There is ongoing research about the short- and long-term damage COVID-19 may possibly cause to the brain. including in cases of 'long COVID'. For instance, a study showed how COVID-19 may cause microvascular brain pathology and endothelial cell-death, disrupting the blood–brain barrier. Another study identified neuroinflammation and an activation of adaptive and innate immune cells in the brain stem of COVID-19 patients. Brain-scans and cognitive tests of 785 UK Biobank participants (401 positive cases) suggests COVID-19 is associated with, at least temporary, changes to the brain that include:
- (greater) "reduction in grey matter thickness and tissue contrast in the orbitofrontal cortex and parahippocampal gyrus;"
- "changes in markers of tissue damage in regions that are functionally connected to the primary olfactory cortex;"
- "reduction in global brain size"
- as well as (greater) cognitive decline between the two time points of selected cognitive tests

It has been identified that anosmia present during the acute phase of illness can be a risk factor for developing brain damage. A study revealed that patients recovering from COVID-19 who experienced anosmia during the acute episode exhibited impulsive decision-making, functional brain alterations, cortical thinning, and changes in white matter integrity.

A study indicates that SARS-CoV-2 builds tunneling nanotubes from nose cells to gain access to the brain.
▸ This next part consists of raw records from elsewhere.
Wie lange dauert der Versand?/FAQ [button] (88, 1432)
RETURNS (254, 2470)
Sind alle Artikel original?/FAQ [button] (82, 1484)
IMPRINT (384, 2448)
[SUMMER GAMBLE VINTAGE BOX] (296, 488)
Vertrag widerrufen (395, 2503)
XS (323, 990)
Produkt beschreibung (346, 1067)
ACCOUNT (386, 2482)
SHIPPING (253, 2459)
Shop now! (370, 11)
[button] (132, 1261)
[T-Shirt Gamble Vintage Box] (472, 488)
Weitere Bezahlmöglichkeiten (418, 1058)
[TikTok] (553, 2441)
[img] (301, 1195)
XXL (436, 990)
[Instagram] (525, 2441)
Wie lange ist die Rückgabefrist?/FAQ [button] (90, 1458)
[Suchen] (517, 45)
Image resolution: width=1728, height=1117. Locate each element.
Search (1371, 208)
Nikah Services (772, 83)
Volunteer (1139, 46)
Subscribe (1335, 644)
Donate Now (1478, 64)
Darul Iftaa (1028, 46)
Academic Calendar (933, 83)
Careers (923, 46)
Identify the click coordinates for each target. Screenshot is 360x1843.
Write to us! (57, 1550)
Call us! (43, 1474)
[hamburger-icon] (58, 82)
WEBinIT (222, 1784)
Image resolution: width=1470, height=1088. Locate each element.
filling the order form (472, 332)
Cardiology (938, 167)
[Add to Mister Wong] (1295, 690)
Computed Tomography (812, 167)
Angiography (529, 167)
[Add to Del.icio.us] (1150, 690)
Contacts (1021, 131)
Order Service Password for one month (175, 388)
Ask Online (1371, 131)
== Ethnoracial Disparities in Cognitive Effects of Long COVID ==
An April 2023 study published in Journal of the National Medical Association performed a quantitative secondary analysis on data collected from the Household Pulse Survey (HHPS) between June and October 2022. 108,000 responses were sampled weekly and were representative with respect to geographic location, race, and gender. A logistic regression analysis was conducted on responses to Phase 3.6 which includes questions on long COVID symptoms, vaccinations, and demographic characteristics. The study found that racial disparities in long COVID prevalence mirror those seen in acute COVID-19. In particular, Blacks and Hispanics were significantly more likely to report long COVID than Whites. Additionally, females also showed a higher likelihood of long COVID compared to males. The study indicated that disparities existed beyond racial and ethnic lines. Individuals with private health insurance and those vaccinated were less likely to report long COVID. Factors such as socioeconomic status, healthcare access, and occupational exposure are critical in understanding these disparities, as they can influence both the likelihood of contracting COVID-19 and the severity of its long-term effects. Overall, an understanding of the social determinants of health is needed to comprehensively address cognitive effects of Long COVID.